Background and aims: The clinical value of synbiotics in surgical patients remains unclear. The aim of this study was to investigate the effect of synbiotics on intestinal integrity and microflora, as well as on surgical outcome, in patients undergoing high-risk hepatectomy.
Methods: Fifty-four patients with biliary cancer were randomly allocated to two groups before hepatectomy. One group received postoperative enteral feeding that included synbiotics; the other received enteral feeding only. Lactulose/mannitol (L/M) ratio, serum diamine oxidase (DAO) activity, and fecal microflora and organic acid concentrations were determined. Postoperative infectious complications were recorded.

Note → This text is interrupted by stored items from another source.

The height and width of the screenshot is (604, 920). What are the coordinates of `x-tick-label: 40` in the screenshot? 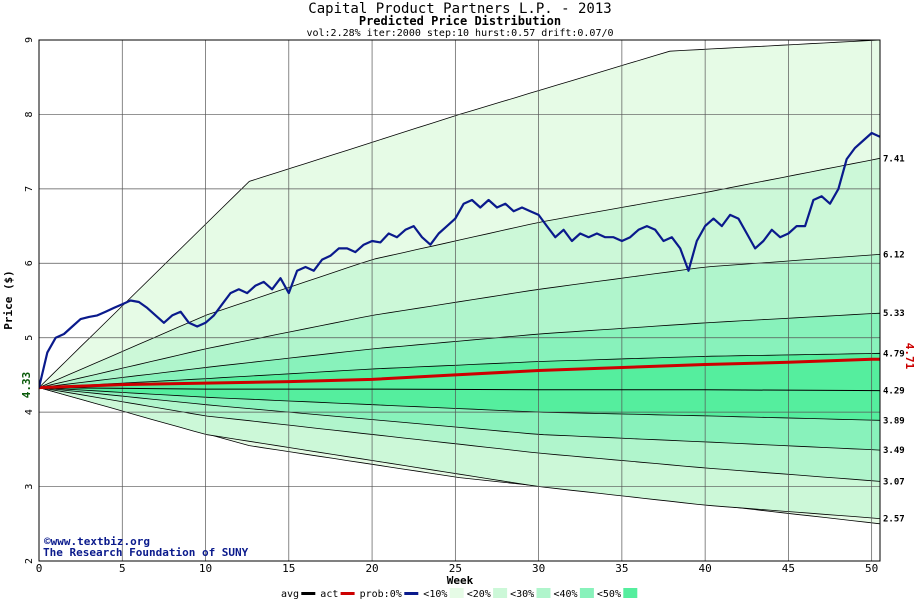 It's located at (706, 568).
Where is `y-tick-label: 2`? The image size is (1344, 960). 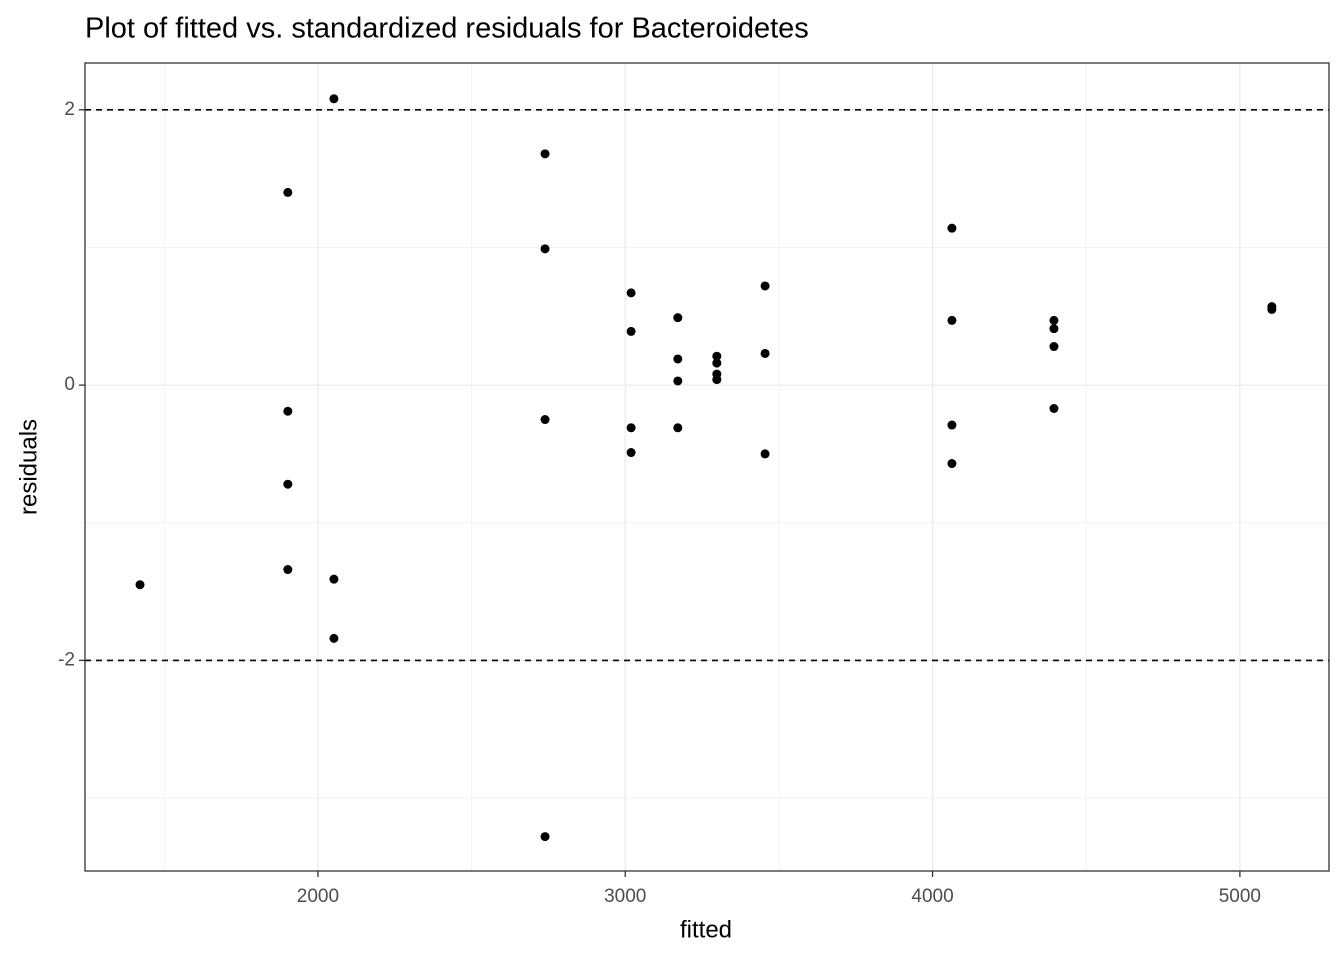 y-tick-label: 2 is located at coordinates (70, 110).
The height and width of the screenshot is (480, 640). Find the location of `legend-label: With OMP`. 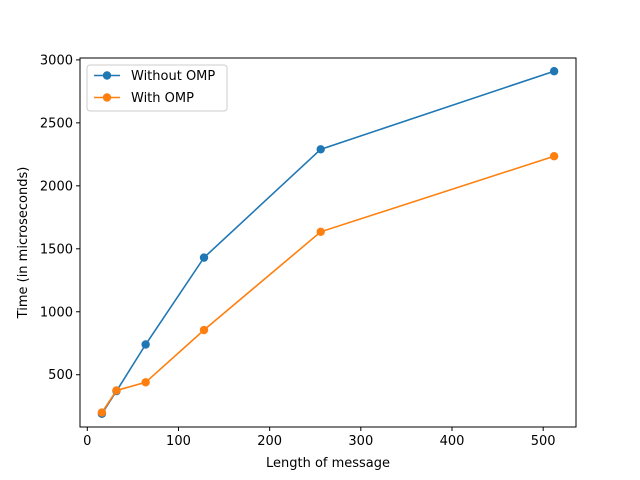

legend-label: With OMP is located at coordinates (162, 98).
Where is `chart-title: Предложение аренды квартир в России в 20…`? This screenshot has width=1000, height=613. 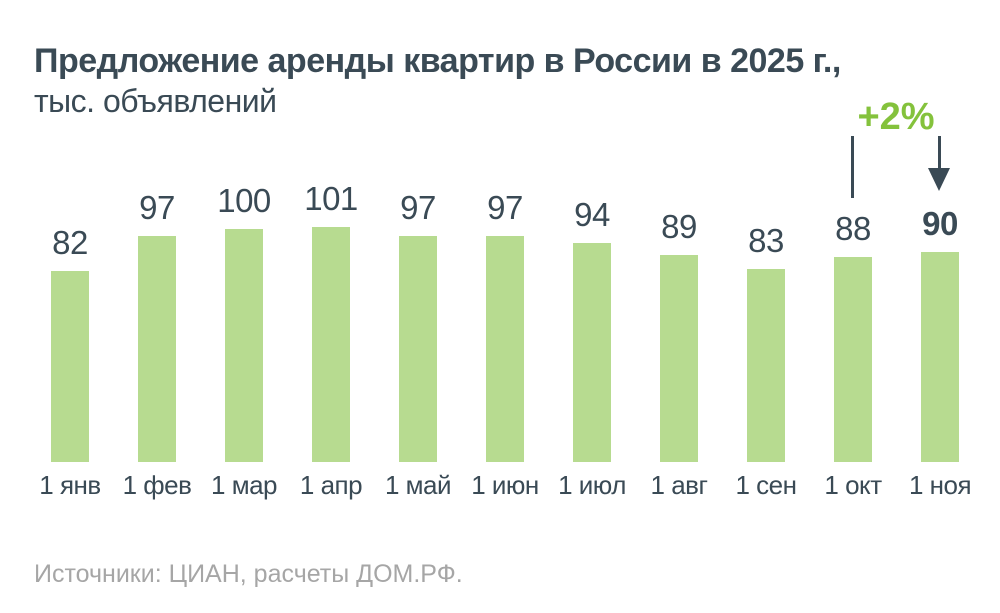
chart-title: Предложение аренды квартир в России в 20… is located at coordinates (438, 61).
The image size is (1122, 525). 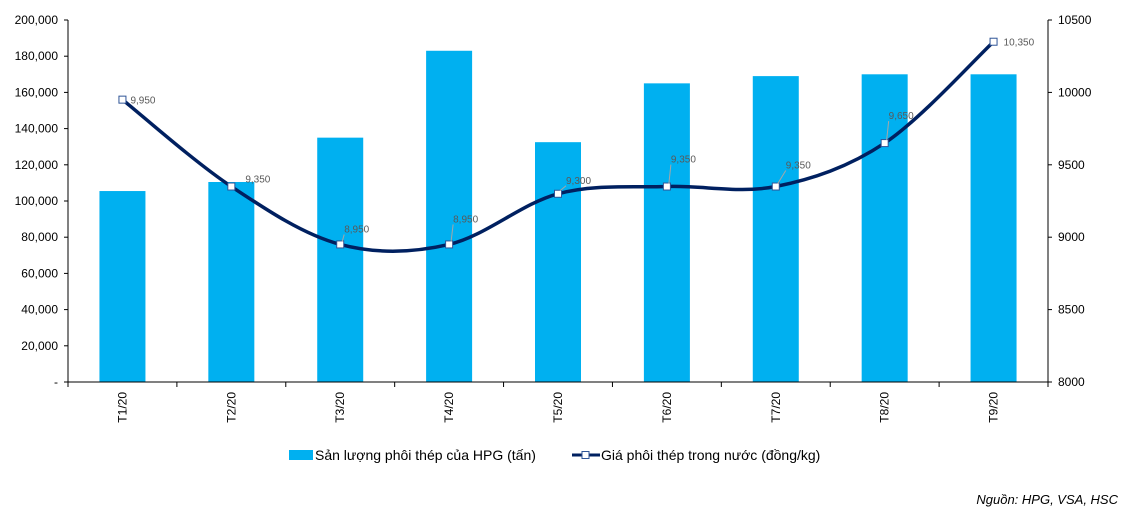 What do you see at coordinates (122, 100) in the screenshot?
I see `price-marker-T1/20` at bounding box center [122, 100].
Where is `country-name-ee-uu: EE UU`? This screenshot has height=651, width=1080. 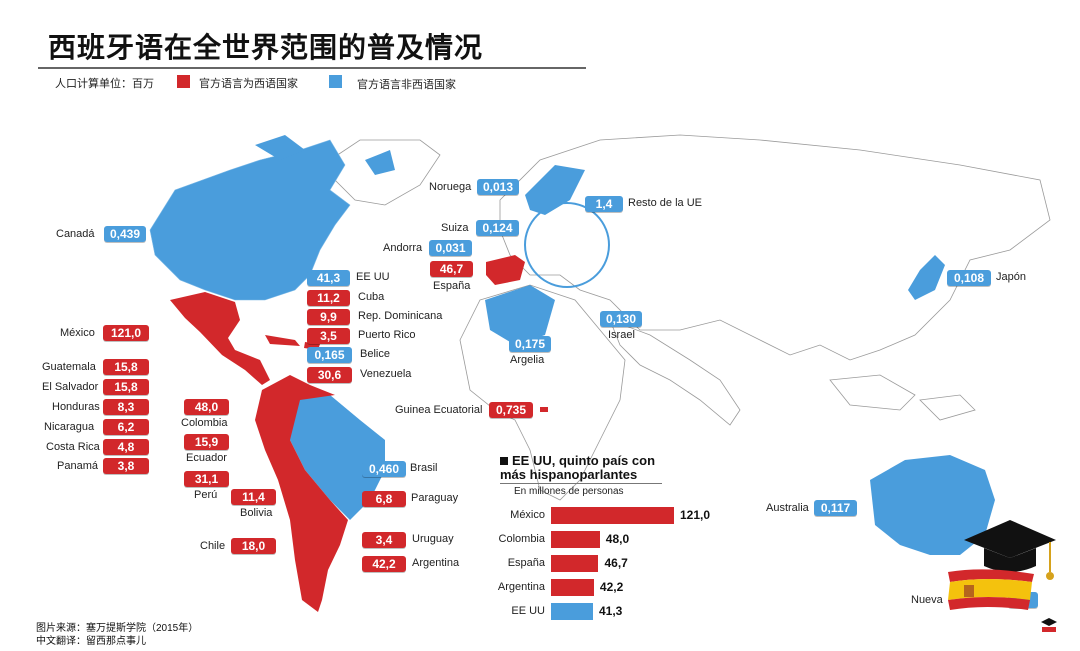
country-name-ee-uu: EE UU is located at coordinates (373, 277).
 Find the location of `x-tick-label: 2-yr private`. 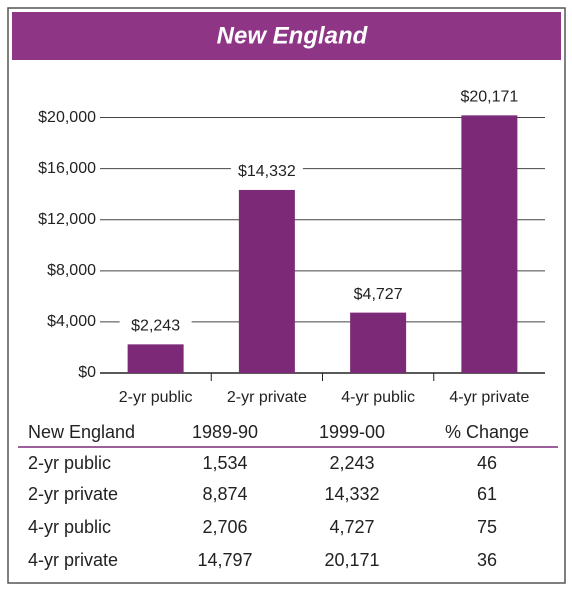

x-tick-label: 2-yr private is located at coordinates (267, 398).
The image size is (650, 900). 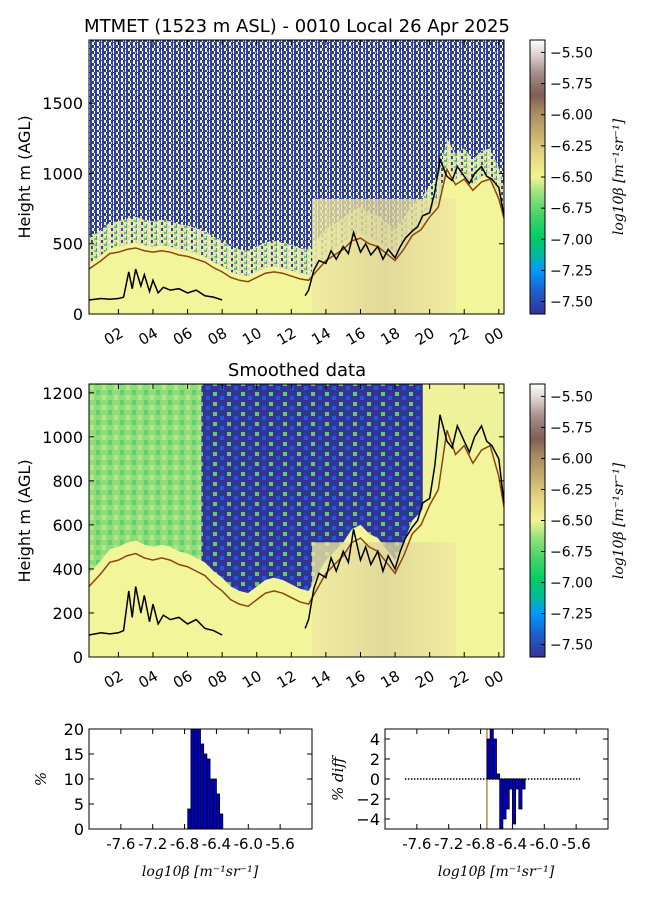 I want to click on panel4-ylabel: % diff, so click(x=338, y=778).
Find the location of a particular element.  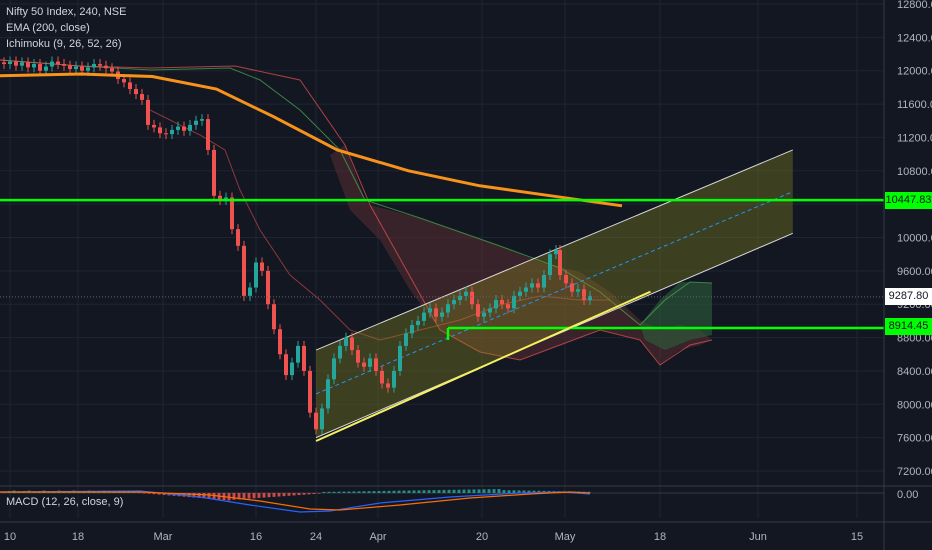

price-tag-8914: 8914.45 is located at coordinates (908, 326).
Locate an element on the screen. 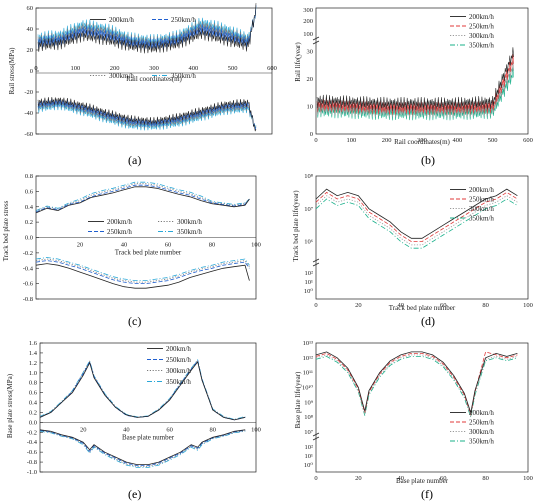 The image size is (550, 503). y-tick-label: 1.2 is located at coordinates (33, 364).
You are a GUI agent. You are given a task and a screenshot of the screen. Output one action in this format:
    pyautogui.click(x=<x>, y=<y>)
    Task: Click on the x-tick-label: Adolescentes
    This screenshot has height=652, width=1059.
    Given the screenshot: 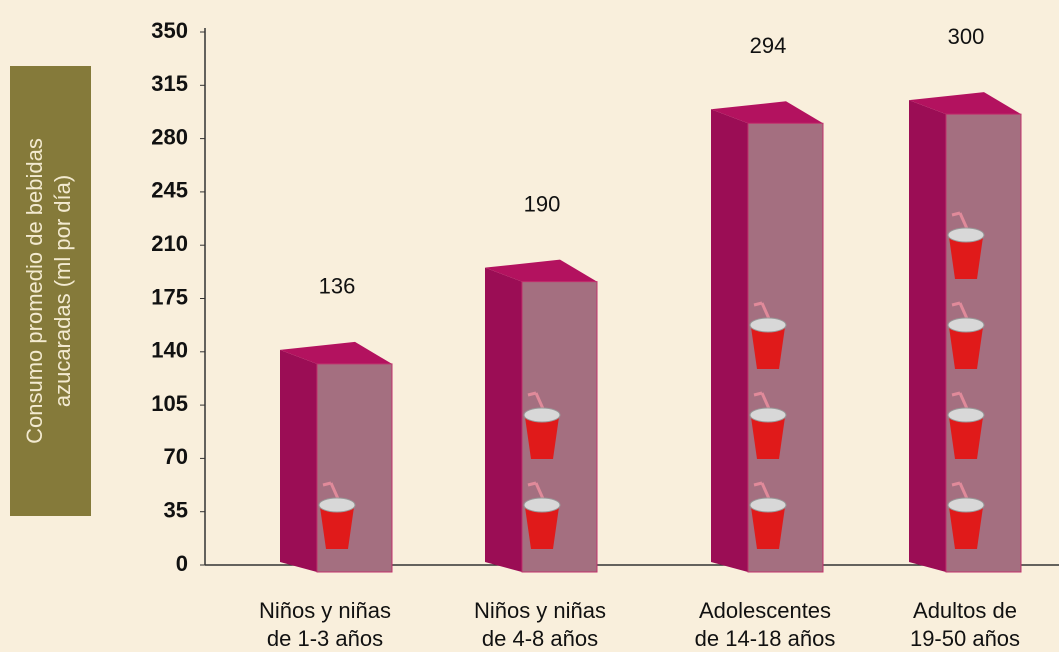 What is the action you would take?
    pyautogui.click(x=765, y=610)
    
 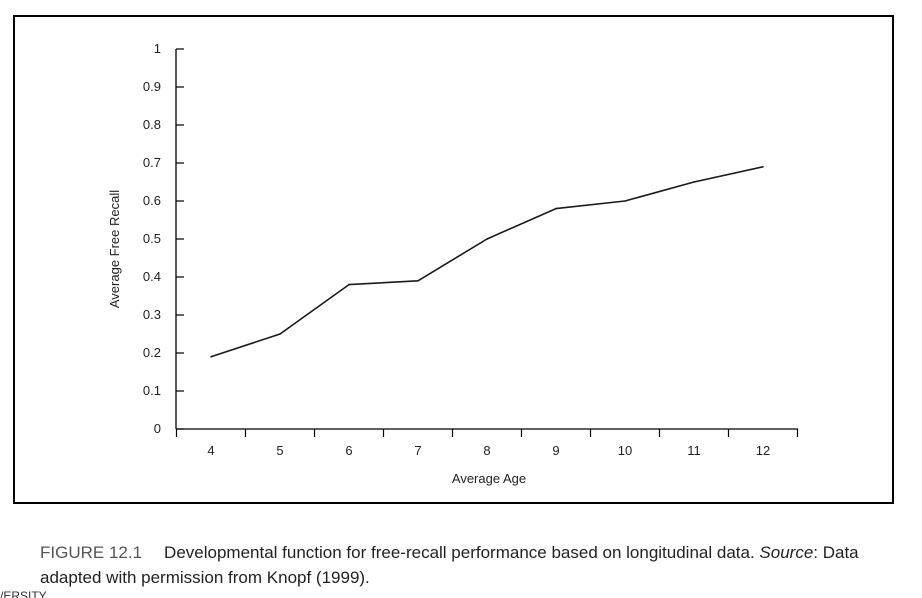 I want to click on y-tick-label: 0.6, so click(x=152, y=200).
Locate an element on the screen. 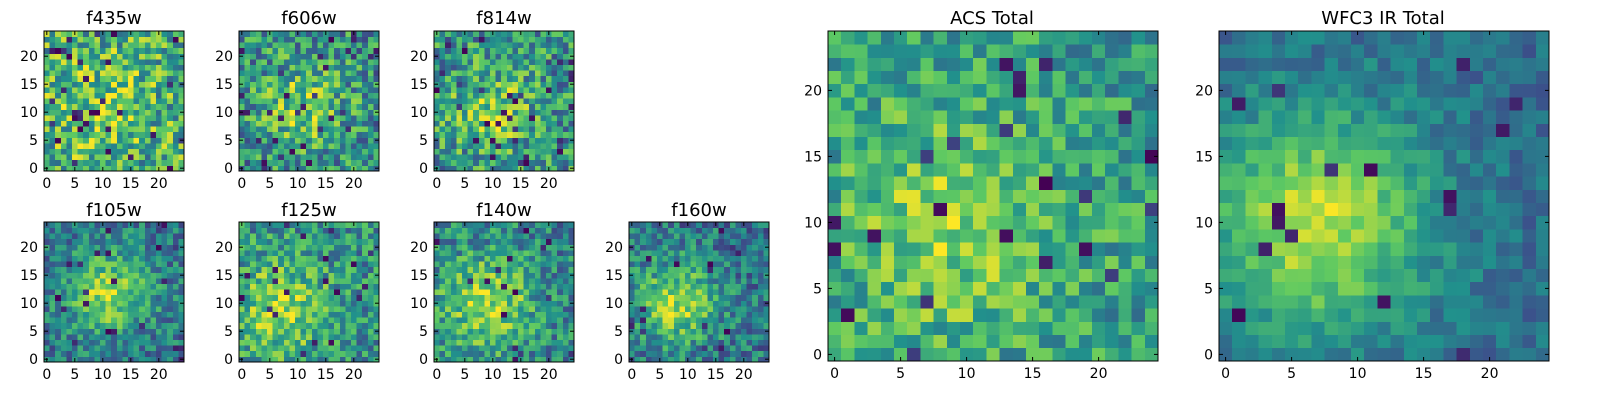  x-tick-label: 10 is located at coordinates (298, 375).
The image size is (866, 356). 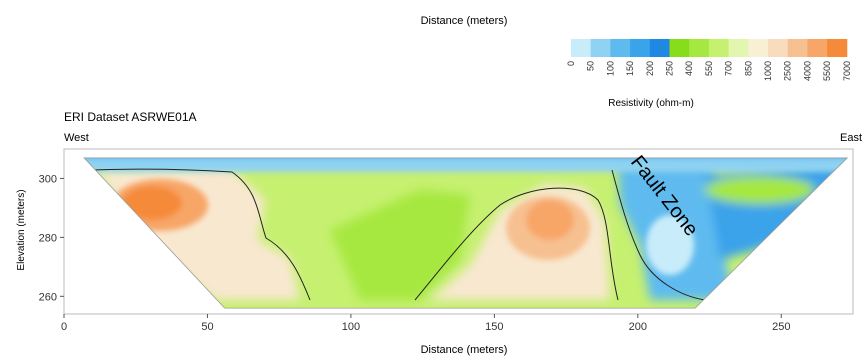 I want to click on colorbar-tick-label: 50, so click(x=591, y=66).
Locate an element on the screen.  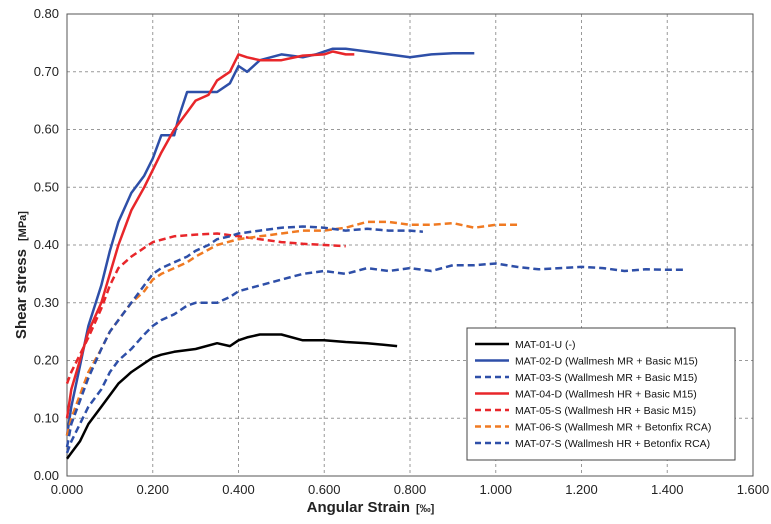
x-tick-label: 0.400 is located at coordinates (238, 490).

Results: Of the 54 patients, 44 completed the trial (21 receiving synbiotics and 23 others as controls). Postoperative changes in L/M ratios and serum DAO activities were identical between the two groups. Numbers of beneficial bacteria increased in the synbiotics group after surgery but decreased in controls. Numbers of harmful microorganisms decreased in the synbiotics group but increased in controls. Total organic acid concentrations increased in the synbiotics group but decreased in controls. Incidence of infectious complications was 19% (4/21) in the synbiotics group and 52% (12/23) in controls (P<0.05). All study patients tolerated surgery (mortality 0%).
Conclusions: Synbiotics, combined with early enteral nutrition, can reduce postoperative infections. This beneficial effect presumably involves correction of an intestinal microbial imbalance induced by surgical stress.